AWS has overhauled how its Amazon Redshift data warehousing service processes queries, in a bid to tackle complaints about latency.
The move — which AWS says should double the speed with which Redshift processes queries that need to be compiled — comes amid pressure from rivals and customers, some of whom have abandoned it for alternatives like Snowflake after finding the service too slow.
Redshift Queries: No Code Cache Can Mean… A Wait.
Redshift generates and compiles code for each query execution, saying it does this because compiled code executes faster, as it “eliminates the overhead” of using an interpreter that directly executes instructions
New, or unique queries can be slow, as a result; as can queries on new clusters. (Compiled code segments are stored by AWS, so subsequent executions of the same query can run faster because it can skip the compilation phase. This cache survives cluster reboots, but is wiped by updates.)
As AWS notes: “For a new cluster with no code cache or after an existing cluster is upgraded with the latest release, code cache is flushed, and queries must undergo query compilation. As a result, the latency of the query will vary, which may not meet the requirements of some workloads
New changes, rolled out automatically for users, mean query compilations are now “scaled to a serverless compute engine beyond the compute resources of the leader node of your cluster,” AWS said. It now “processes queries 2x faster when they need to be compiled” it added in a June 2 blog.
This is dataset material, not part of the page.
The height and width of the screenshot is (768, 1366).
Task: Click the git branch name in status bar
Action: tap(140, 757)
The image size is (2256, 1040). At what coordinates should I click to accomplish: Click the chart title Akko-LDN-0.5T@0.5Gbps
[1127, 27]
AWS is “also releasing an unlimited cache to store compiled objects to increase cache hits, from 99.60 percent to 99.95 percent.”
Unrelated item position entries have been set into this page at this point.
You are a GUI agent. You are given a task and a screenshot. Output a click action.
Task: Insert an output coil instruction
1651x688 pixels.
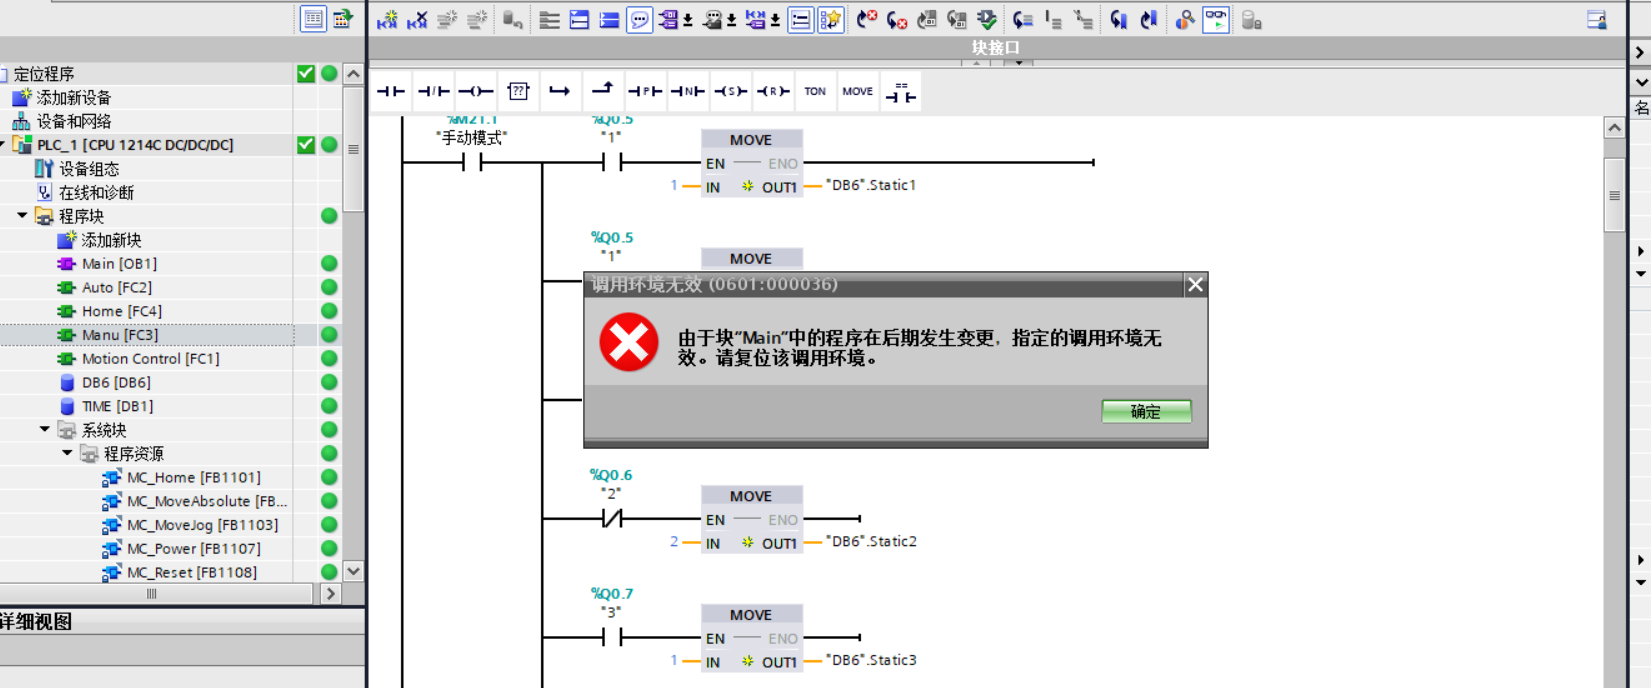point(475,92)
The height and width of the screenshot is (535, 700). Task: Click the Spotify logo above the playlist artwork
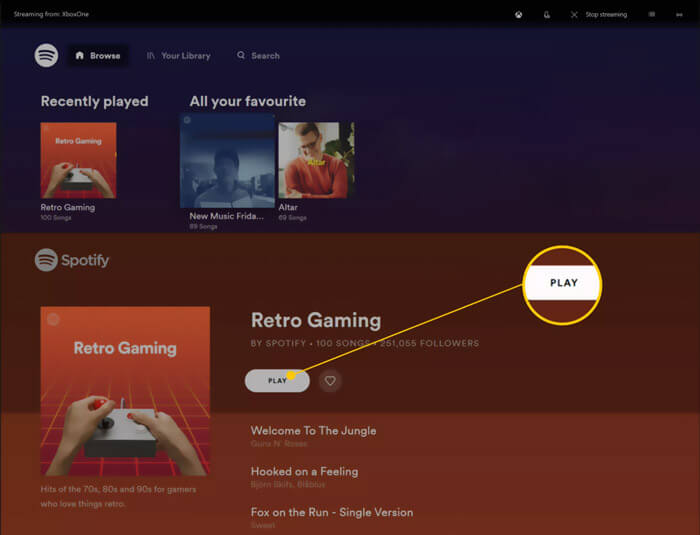pyautogui.click(x=72, y=261)
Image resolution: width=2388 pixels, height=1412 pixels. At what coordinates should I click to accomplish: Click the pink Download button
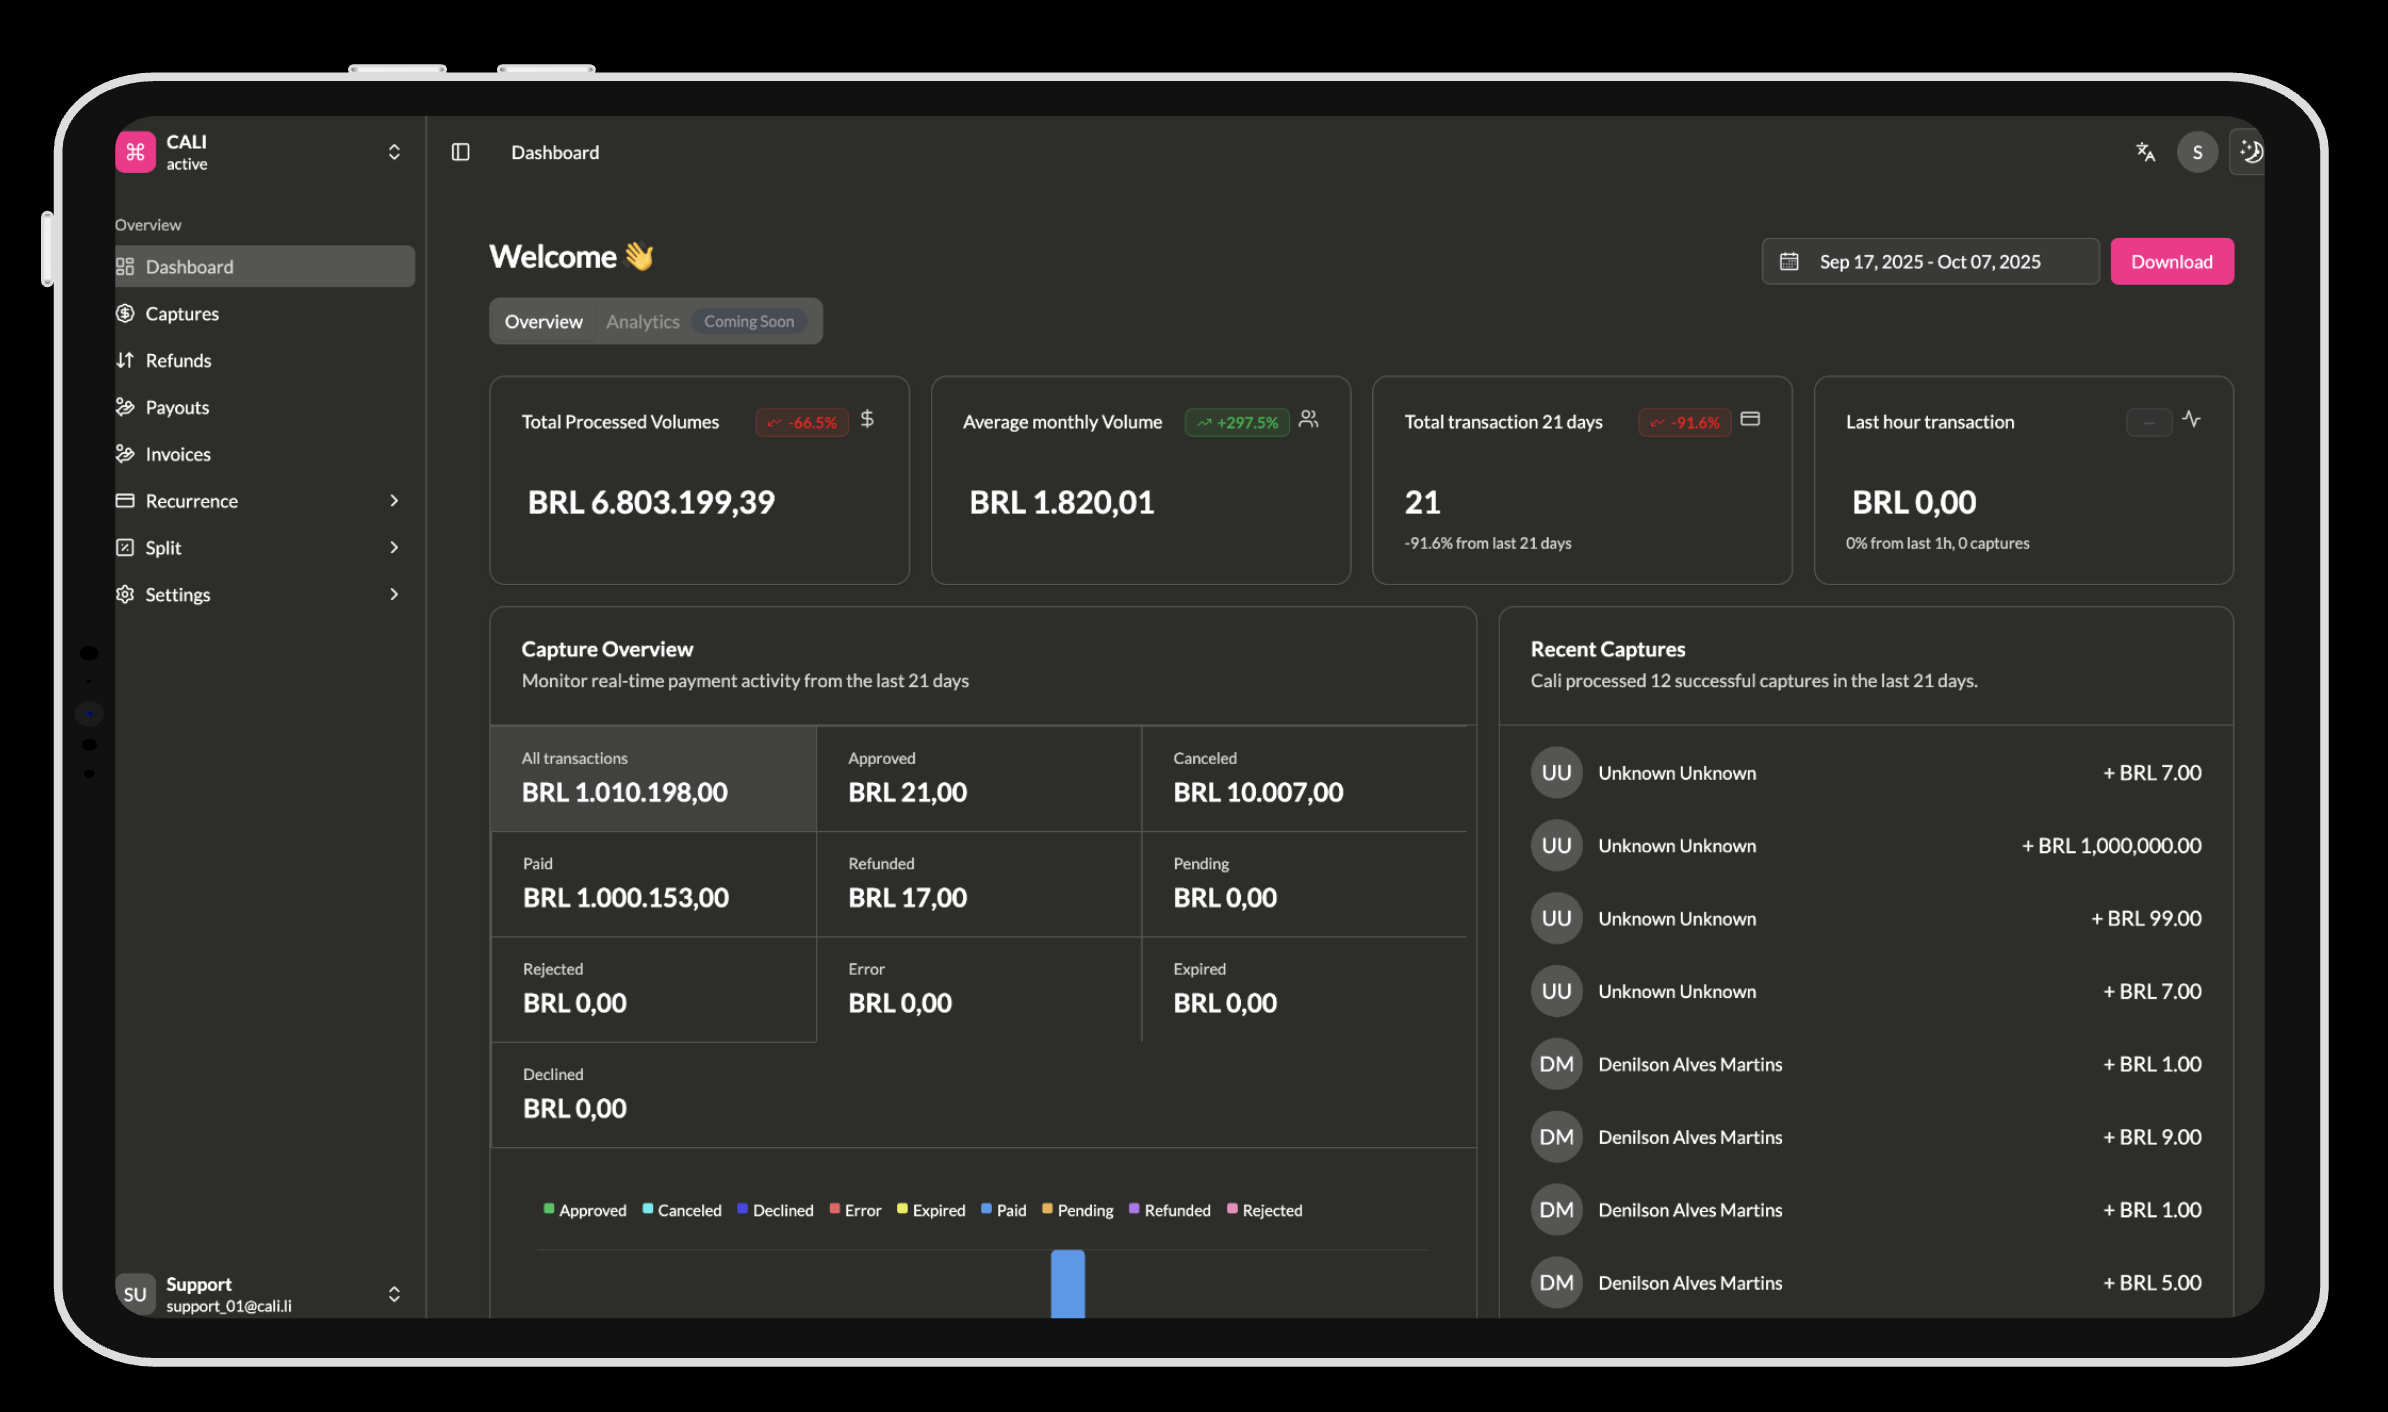(x=2171, y=262)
“With this update, unlimited cache minimizes the need to compile code, and when compilation is needed, a scalable compilation farm compiles it in parallel to speed up your workloads. The magnitude of workload speed up depends on its complexity and concurrency” AWS said.
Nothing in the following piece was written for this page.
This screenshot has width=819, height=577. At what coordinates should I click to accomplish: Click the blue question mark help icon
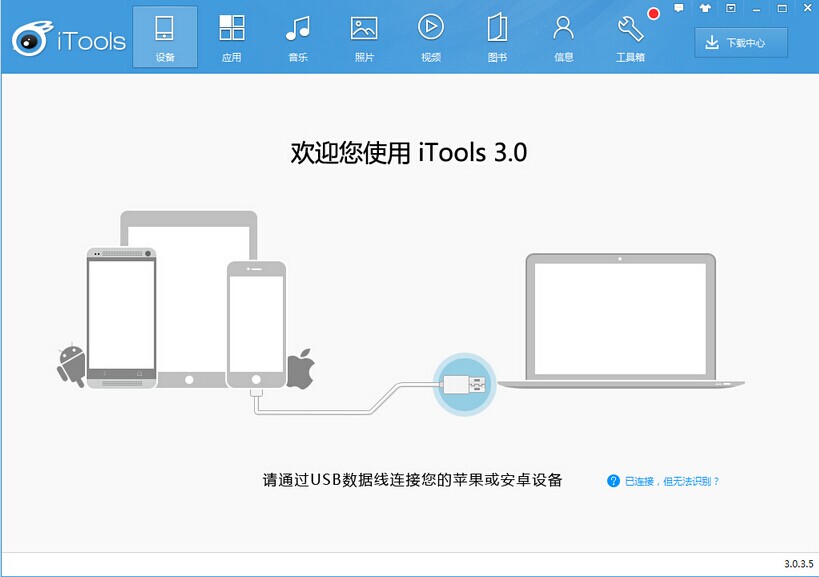[x=613, y=481]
The query performance improvements are now automatically enabled with release number 1.0.13751.
Baby, Come Back
The move comes as several high-profile customers have swapped Redshift for alternatives after finding it too slow.
Sports app Strava was one, last year telling Computer Business Review that “We ran into challenges with scaling Redshift due to our data volumes as we continue to grow, as well as query performance as we had more users hitting the database with both ad-hoc SQL and BI tools.”
Strava opted for Snowflake, saying it doesn’t assume your data is in Amazon S3 buckets, and comes with extensions to JDBC, ODBC and dbAPI to simplify data ingestion processes and, the XML support that Redshift lacks.
The move is the latest tweak to Redshift designed to keep customers on board. On March 11, AWS also announced that customers would now be able to “pause and resume a cluster”, and with it, billing for compute.
The need for AWS customers to pay for CPUs/servers even when an application that relies on them is not running had not gone unnoticed by rivals, with Oracle’s Larry Ellison flagging it on an earnings call.